(Short exercise) Retype the following records word for word, leaving out the pictures.
##### Data for processing #####
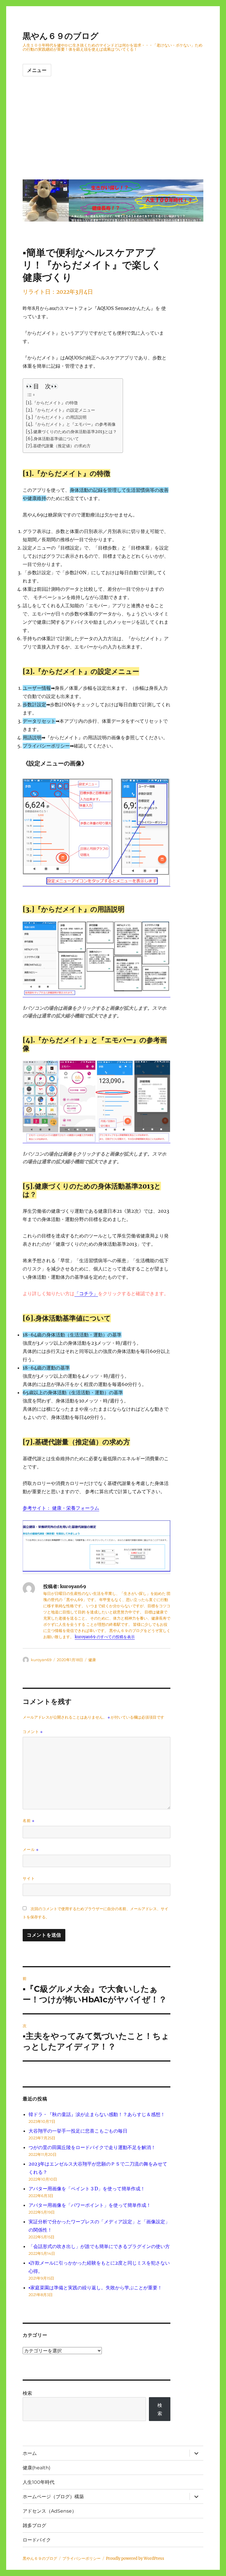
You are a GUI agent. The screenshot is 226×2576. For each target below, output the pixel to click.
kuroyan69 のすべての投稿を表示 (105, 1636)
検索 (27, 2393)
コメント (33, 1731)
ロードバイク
#####
(Solution to the problem)
You are a GUI agent. The screenshot is 226×2576. For each target below, output the pixel to click.
kuroyan69 のすべての投稿を表示 (105, 1636)
検索 (27, 2393)
コメント (33, 1731)
ロードバイク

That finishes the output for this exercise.